Exercise objective: All lines after the one containing "EOTR on Facebook (159, 25)", together with that line itself, should be written out exactly, down to the last line of the entries below.
START Records to use
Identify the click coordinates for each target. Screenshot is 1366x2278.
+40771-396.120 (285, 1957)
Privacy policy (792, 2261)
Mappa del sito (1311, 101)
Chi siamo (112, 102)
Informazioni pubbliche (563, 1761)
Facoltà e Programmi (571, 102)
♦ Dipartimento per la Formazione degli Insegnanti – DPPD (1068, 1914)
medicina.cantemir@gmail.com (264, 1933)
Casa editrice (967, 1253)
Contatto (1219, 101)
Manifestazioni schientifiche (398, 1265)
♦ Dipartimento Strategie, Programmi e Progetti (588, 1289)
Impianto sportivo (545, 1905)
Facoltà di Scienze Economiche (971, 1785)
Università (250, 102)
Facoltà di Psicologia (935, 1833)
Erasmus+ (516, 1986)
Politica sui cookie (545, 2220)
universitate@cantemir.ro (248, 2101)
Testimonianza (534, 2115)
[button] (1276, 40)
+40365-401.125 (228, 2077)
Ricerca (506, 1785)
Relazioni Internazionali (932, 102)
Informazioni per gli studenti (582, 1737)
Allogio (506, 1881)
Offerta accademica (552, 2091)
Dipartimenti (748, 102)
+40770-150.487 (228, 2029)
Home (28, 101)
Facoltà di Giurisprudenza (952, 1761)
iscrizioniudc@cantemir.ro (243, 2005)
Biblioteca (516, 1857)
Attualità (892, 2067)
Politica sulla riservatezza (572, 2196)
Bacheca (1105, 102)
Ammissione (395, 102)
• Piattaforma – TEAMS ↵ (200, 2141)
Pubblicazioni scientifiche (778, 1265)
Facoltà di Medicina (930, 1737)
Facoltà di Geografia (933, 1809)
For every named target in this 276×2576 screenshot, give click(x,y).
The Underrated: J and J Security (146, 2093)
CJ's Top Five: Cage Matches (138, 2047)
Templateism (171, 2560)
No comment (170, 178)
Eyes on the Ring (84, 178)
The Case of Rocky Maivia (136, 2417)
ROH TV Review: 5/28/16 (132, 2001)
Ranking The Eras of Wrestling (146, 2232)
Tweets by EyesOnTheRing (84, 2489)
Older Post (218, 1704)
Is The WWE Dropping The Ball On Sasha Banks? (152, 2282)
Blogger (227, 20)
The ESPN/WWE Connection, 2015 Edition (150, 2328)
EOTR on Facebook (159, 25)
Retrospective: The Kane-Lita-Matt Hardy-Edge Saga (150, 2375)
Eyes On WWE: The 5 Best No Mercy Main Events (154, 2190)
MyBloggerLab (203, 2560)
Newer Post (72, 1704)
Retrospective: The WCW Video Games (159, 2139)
END Records to use
Your response:
EOTR on Facebook (159, 25)
Retrospective: The Kane-Lita-Matt Hardy-Edge Saga (150, 2375)
Eyes On WWE: The 5 Best No Mercy Main Events (154, 2190)
MyBloggerLab (203, 2560)
Newer Post (72, 1704)
Retrospective: The WCW Video Games (159, 2139)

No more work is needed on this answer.